I know I usually post upbeat, I’m doing great, chemo isn’t keeping me down type posts but not today. I usually don’t share when I’m having issues or share the extent but today I feel called to share. Perhaps someone out there needs to see deep into my struggle? I have to get over my misconception that sharing the depths of the struggle is attention-seeking because I assure you, I am not. I have covered the fatigue and nausea on and off for weeks with a smile and pushed through. The house was a mess because I didn’t have the energy to clean as much as I did and meals…haha! Everyone has been fed but most of the time it’s something basic, barely thrown together.
Today was the first time I responded truthfully when asked at church how I’m doing, “I’m here; it’s been a rough week.” Why do I always try to put on a happy face and gloss over the truth? Why am I so headstrong and unwilling to ask for help? You’d think I would have learned this lesson well. I did in Hawaii during my first round of chemo but I suppose I need to learn it again. Honestly, I felt convicted to share today because of the two sermons I heard today. The first was my Father-in-Love whom we listened to online, preaching about Job and his afflictions. The second was my pastor at our church preaching on 1 Peter 2 and our identity in Christ and as a family of believers, how our every day lives are meant to share the gospel and glorify God. This past week was rough.
Some of you may recall that when I was re-diagnosed 2 years ago and started on an oral chemotherapy, I ended up in the hospital because the chemo had given me uncontrollable diarrhea and my entire mucks lining in my stomach and GI system was basically gone. Unfortunately, the new chemo we added to my regimine is the active version of the oral chemo I was on and this week it again caused uncontrollable diarrhea two separate times but this time I knew what was happening so I didn’t end up in the hospital but I have been between the couch and toilet all weekend. It’s also been causing intermittent nausea for weeks, an anal fissure (sorry if that’s TMI), daily nosebleeds, sores on my scalp, sore dry hands, and sores in my mouth. My GI system is damaged again so all I’ve had by mouth for two days is aloe juice, water, protein shakes, and juice with chia seeds.
As I sat there, listening to my FIL talk about Job and others with afflictions, I could so strongly relate. Yesterday was a BAD day, a day where I thought, if this doesn’t get better, I don’t want to be alive. My mouth hurt, my scalp hurt, my entire insides hurt, my bottom end was on fire, and I was so hungry but couldn’t eat. I was in pain and so fatigued from a sleepless night and lack of nutrients that I couldn’t even get dressed. Despite all that, I knew that God still loves me, that he cares about my pain and suffering. I wasn’t alone…the Holy Spirit was with me, comforting me.
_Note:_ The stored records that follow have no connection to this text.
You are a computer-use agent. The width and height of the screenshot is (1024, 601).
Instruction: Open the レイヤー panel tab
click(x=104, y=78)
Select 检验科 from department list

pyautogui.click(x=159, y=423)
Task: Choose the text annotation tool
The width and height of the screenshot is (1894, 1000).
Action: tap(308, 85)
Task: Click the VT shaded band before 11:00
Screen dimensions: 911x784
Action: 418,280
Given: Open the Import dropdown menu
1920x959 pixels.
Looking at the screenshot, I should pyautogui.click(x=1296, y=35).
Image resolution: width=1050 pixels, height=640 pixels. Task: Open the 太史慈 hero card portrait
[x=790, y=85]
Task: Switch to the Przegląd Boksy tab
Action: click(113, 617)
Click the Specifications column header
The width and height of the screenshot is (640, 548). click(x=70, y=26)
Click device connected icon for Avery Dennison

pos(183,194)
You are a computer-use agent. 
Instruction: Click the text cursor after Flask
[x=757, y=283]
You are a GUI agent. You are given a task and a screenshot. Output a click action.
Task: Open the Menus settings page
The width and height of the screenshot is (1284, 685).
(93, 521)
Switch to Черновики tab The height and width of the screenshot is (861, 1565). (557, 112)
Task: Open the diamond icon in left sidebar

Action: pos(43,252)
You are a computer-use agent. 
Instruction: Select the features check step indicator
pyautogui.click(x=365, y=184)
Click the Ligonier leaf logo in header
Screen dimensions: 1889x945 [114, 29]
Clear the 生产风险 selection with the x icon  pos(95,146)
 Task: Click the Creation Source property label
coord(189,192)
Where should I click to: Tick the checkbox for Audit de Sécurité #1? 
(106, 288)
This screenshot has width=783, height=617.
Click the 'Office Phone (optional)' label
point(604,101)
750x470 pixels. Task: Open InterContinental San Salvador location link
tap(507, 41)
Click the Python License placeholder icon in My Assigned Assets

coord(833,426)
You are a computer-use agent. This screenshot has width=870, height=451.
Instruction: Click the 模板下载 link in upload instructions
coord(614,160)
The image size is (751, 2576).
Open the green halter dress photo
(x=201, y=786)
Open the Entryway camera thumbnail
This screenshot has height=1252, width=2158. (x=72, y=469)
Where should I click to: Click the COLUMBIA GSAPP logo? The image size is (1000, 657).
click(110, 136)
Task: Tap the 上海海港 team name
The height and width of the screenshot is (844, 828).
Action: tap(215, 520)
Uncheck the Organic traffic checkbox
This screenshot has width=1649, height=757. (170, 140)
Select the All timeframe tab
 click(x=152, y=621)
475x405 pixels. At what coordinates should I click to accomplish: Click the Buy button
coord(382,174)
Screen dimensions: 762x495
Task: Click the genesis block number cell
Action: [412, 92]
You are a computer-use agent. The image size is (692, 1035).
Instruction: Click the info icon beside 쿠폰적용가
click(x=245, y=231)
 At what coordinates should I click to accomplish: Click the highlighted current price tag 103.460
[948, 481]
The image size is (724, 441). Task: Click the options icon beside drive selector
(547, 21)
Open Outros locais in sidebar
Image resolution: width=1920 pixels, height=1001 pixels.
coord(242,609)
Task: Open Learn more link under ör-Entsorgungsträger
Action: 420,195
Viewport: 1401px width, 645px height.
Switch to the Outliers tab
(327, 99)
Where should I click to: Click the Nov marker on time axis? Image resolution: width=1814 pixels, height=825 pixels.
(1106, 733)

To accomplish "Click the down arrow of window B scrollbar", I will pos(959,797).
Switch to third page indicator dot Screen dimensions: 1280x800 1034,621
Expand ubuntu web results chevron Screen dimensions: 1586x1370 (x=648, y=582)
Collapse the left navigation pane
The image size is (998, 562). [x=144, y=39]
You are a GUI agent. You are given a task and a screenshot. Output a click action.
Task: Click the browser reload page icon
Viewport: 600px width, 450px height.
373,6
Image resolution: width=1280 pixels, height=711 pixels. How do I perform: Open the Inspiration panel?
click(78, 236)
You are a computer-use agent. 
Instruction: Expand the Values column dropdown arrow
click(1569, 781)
Not only that, today I realized I’ve run myself ragged when I have so many friends and family, our church body and beyond, who WANT to help, who WANT to be a blessing. By pretending “everything is awesome” I’m doing both myself and our family and friends a disservice. I need to be honest and swallow my pride about my struggles and allow God to use that to His glory. One of our church friends asked if we could benefit from a meal train….and I admitted we could. So many others have helped us with rides to chemo, watching our kiddos, donations, and so much more. I am so grateful for our friends and family who love us so well.
Another area we can use help is financially. My IV vitamin C treatments as well as upcoming HBOT treatments are all out of pocket. We are doing everything’s we can, pinching pennies, selling smoked cheese, selling crocheted items, doing a FB fundraiser, dog sitting through rover.com, trying to come up with it by ourselves. However, sometimes God works by providing when we can’t and will continue to trust His provision.
For anyone out there who can relate to my GI issues, I want to share the things that are helping me heal. Lily of the Desert makes a high quality pure aloe as well as a stomach formula that I’ve been using. The aloe and the herbs in the stomach formula help coat the GI lining and promote healing of it. Another helpful product is Throat Coat tea. It also has the herbs that heal that lining. For the diarrhea, apart from OTC anti-diarrhea meds, chia seeds soaked in water, juice, or aloe will help bind as well as give your body back much needed nutrients. I also ALWAYS put concentrace mineral drops in my water during chemo to bring my minerals back into balance, especially important when ones suffering from diarrhea. These mineral drops also help with the metallic taste chemo sometimes causes.
So, there you have it…how I am REALLY doing. How God continues to comfort during the lows, and hopefully some info to help others!